Pointing records for text and elements:
_____

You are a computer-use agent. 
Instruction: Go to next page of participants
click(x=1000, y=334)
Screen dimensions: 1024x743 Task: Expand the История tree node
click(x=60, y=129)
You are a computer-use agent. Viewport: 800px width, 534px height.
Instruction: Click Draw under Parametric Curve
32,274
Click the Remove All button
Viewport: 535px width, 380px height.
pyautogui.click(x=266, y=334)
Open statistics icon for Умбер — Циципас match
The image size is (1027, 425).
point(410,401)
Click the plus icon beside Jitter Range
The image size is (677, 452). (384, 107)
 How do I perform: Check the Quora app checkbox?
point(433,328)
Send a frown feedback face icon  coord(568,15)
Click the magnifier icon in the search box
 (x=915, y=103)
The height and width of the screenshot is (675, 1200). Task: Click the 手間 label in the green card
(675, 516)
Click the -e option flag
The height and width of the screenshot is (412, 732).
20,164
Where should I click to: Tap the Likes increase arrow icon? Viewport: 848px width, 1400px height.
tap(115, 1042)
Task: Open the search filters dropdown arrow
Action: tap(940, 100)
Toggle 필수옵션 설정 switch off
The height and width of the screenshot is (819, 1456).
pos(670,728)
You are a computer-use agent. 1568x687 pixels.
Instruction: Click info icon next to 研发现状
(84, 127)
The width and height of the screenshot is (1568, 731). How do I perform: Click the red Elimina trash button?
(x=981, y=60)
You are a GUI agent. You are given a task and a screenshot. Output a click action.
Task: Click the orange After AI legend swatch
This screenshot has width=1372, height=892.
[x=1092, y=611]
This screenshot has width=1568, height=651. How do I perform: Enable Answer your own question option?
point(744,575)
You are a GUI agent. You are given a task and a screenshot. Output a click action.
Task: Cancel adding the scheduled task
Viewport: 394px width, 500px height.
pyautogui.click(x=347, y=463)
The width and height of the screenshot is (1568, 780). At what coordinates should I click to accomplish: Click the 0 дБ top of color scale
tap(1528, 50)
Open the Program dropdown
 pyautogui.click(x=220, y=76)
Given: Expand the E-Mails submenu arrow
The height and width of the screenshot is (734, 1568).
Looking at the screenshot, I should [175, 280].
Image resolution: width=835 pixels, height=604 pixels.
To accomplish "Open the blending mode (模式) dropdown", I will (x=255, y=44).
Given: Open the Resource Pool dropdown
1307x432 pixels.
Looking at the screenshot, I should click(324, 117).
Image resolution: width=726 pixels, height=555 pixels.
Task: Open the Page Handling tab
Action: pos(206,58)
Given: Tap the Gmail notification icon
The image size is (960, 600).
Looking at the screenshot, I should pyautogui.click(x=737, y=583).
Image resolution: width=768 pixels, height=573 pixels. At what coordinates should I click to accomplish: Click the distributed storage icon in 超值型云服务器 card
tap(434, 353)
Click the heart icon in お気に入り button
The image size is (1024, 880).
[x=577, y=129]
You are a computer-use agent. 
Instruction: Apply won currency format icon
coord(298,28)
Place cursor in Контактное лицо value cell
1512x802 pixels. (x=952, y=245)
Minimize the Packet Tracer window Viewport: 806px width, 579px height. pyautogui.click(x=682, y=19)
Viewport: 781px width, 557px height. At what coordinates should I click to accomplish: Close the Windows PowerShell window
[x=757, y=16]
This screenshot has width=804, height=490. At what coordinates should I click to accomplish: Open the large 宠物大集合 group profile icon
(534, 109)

_____

EXERCISE BRIEF ▸ Can you return all of the records above word for word, with no changes?

COMPLETE RESPONSE ▸
You are a computer-use agent. 
Instruction: Go to next page of participants
click(x=1000, y=334)
Screen dimensions: 1024x743 Task: Expand the История tree node
click(x=60, y=129)
You are a computer-use agent. Viewport: 800px width, 534px height.
Instruction: Click Draw under Parametric Curve
32,274
Click the Remove All button
Viewport: 535px width, 380px height.
pyautogui.click(x=266, y=334)
Open statistics icon for Умбер — Циципас match
The image size is (1027, 425).
point(410,401)
Click the plus icon beside Jitter Range
The image size is (677, 452). (384, 107)
 How do I perform: Check the Quora app checkbox?
point(433,328)
Send a frown feedback face icon  coord(568,15)
Click the magnifier icon in the search box
 (x=915, y=103)
The height and width of the screenshot is (675, 1200). Task: Click the 手間 label in the green card
(675, 516)
Click the -e option flag
The height and width of the screenshot is (412, 732).
20,164
Where should I click to: Tap the Likes increase arrow icon? Viewport: 848px width, 1400px height.
tap(115, 1042)
Task: Open the search filters dropdown arrow
Action: tap(940, 100)
Toggle 필수옵션 설정 switch off
The height and width of the screenshot is (819, 1456).
pos(670,728)
You are a computer-use agent. 1568x687 pixels.
Instruction: Click info icon next to 研发现状
(84, 127)
The width and height of the screenshot is (1568, 731). How do I perform: Click the red Elimina trash button?
(x=981, y=60)
You are a GUI agent. You are given a task and a screenshot. Output a click action.
Task: Click the orange After AI legend swatch
This screenshot has width=1372, height=892.
[x=1092, y=611]
This screenshot has width=1568, height=651. How do I perform: Enable Answer your own question option?
point(744,575)
You are a GUI agent. You are given a task and a screenshot. Output a click action.
Task: Cancel adding the scheduled task
Viewport: 394px width, 500px height.
pyautogui.click(x=347, y=463)
The width and height of the screenshot is (1568, 780). At what coordinates should I click to accomplish: Click the 0 дБ top of color scale
tap(1528, 50)
Open the Program dropdown
 pyautogui.click(x=220, y=76)
Given: Expand the E-Mails submenu arrow
The height and width of the screenshot is (734, 1568).
Looking at the screenshot, I should [175, 280].
Image resolution: width=835 pixels, height=604 pixels.
To accomplish "Open the blending mode (模式) dropdown", I will (x=255, y=44).
Given: Open the Resource Pool dropdown
1307x432 pixels.
Looking at the screenshot, I should click(324, 117).
Image resolution: width=726 pixels, height=555 pixels.
Task: Open the Page Handling tab
Action: pos(206,58)
Given: Tap the Gmail notification icon
The image size is (960, 600).
Looking at the screenshot, I should pyautogui.click(x=737, y=583).
Image resolution: width=768 pixels, height=573 pixels. At what coordinates should I click to accomplish: Click the distributed storage icon in 超值型云服务器 card
tap(434, 353)
Click the heart icon in お気に入り button
The image size is (1024, 880).
[x=577, y=129]
You are a computer-use agent. 
Instruction: Apply won currency format icon
coord(298,28)
Place cursor in Контактное лицо value cell
1512x802 pixels. (x=952, y=245)
Minimize the Packet Tracer window Viewport: 806px width, 579px height. pyautogui.click(x=682, y=19)
Viewport: 781px width, 557px height. At what coordinates should I click to accomplish: Close the Windows PowerShell window
[x=757, y=16]
This screenshot has width=804, height=490. At what coordinates should I click to accomplish: Open the large 宠物大集合 group profile icon
(534, 109)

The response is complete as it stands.